The rules proper and the playbooks are the exact same, I think they'll stay that way.

But I did just suggest the same thing to Adam:

You have Strength 17, Constitution 13, Dexterity 15, Intelligence 9, Wisdom 11, and Charisma 8 by default. Swap stats as you please.

Re: Constitution overpowered?
« Reply #27 on: March 01, 2012, 06:09:52 PM »
The frustrating part for me is that we, as DW players, know that playing (for example) a 9 Wisdom Cleric is playing on Hard Mode. You'd better have a good idea what you're doing. The playbooks need to communicate that and I hate communicating it as a "recommendation." It should be the default that the Cleric has their highest score in Wisdom, anything else is advanced play for people who know what they're doing.

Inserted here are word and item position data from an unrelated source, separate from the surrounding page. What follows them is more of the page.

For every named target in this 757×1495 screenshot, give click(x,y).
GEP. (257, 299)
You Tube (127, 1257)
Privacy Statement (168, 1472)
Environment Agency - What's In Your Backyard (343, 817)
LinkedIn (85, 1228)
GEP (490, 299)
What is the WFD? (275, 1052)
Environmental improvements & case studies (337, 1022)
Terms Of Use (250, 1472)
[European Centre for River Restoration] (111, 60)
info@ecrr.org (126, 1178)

I definitely see where you're coming from. The counter argument is that making it a rule means that people have to break the rules to do something interesting and I feel like DW's great strength over D&D is that you get to do all that interesting stuff that you could always do in D&D, but only when you broke the rules.


Re: Constitution overpowered?
« Reply #28 on: March 01, 2012, 06:12:43 PM »
The rules proper and the playbooks are the exact same, I think they'll stay that way.

But I did just suggest the same thing to Adam:

You have Strength 17, Constitution 13, Dexterity 15, Intelligence 9, Wisdom 11, and Charisma 8 by default. Swap stats as you please.

And actually, that's pretty close to something you suggested up-thread as well:

If this is your first time playing this class assign 17, 15, 13 to Strength, Consitution, and Dexterity, then assign 11, 9, 8 to your remaining stats. If you've played this class before assign 17, 15, 13, 11, 9, 8 as you please.

Re: Constitution overpowered?
« Reply #29 on: March 01, 2012, 06:17:12 PM »
This is more action than this forum has seen in a while. Quick Sage, suggest another rules change!